1. Income Tax Law:

  • Tax Transparency: In general terms, the reform eliminates tax transparency for foreign entities and vehicles, which will now calculate and pay their taxes as legal entities, in terms of the applicable sections of the Mexican Income Tax Law (MITL). Additionally, such entities or vehicles that are managed from Mexico will be considered as tax residents thereof. However, following the recommendations mainly proposed by the Mexican Association of Private Equity Firms (AMEXCAP), it includes a tax incentive to maintain the status quo of pension and private equity funds as well as other association agreements in Mexico, granting tax transparency to foreign vehicles that manage private equity investments in Mexican entities, for interest, dividend, capital gains, or rental (immovable property) income. Nevertheless, this amendment creates new obligations that may require an adjustment to existing investing structures. For further details, please refer to our Newsflash “The new tax transparency regime for the private equity industry”.

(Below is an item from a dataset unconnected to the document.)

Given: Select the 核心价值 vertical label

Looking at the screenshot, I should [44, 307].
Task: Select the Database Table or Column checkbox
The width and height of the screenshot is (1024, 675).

  • Restriction on interest deductions (earnings stripping): The amendment restricts yearly net interest deductions to 30% of the “Tax EBITDA”, without distinguishing whether transactions are carried out with related or unrelated parties, such as a financial institutions. Despite several suggestions that were made by private associations, this restriction was approved without addressing our main concerns, as described in our Newsflash “Comments to the interest deductibility limitation published in the 2020 tax reform”. It is important to mention that, as a consequence of this amendment, there are several constitutionality issues that could be challenged through an amparo lawsuit, as they seem to directly infringe several tax principles provided for in the constitution.

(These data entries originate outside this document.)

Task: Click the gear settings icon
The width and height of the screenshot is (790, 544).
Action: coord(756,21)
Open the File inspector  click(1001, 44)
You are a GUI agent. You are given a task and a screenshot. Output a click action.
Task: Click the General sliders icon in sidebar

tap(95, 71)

  • Payments made to related parties: A new rule prohibiting the deduction of payments to a related party or through a “structured agreement” was included, and shall apply whenever the recipient of such payments is subject to a preferential tax regime (PTR); that is, when such recipient pays less than 75% of the taxes that would have otherwise been payable in Mexico. This rule will also apply if whoever receives a payment, either directly or indirectly, uses such income to make deductible payments to other related parties and such income is, in turn, subject to a PTR. Unfortunately, despite suggestions made through private associations, payments that are not sourced in Mexico, and those made to foreign pension funds and multilateral or government organizations will be considered as non-deductible subject to this rule. For a more detailed explanation, please refer to our Newsflash “Deductibility limitations for payments made to foreign related parties”.

  • Income received through foreign transparent entities or vehicles and CFCs subject to a PTR: The reform separates the tax treatment of income obtained by Mexican residents or non-Mexican residents with a permanent establishment in Mexico through foreign entities and vehicles into two: income obtained through transparent entities and income obtained through non-transparent CFCs. This tax treatment is very similar to the one currently applicable, but several concepts were added or clarified, which will have a relevant impact in most of the wealth management structures currently used by Mexicans in order to carry out investments abroad, as well as in the way in which Mexican multinationals treat income from their foreign subsidiaries.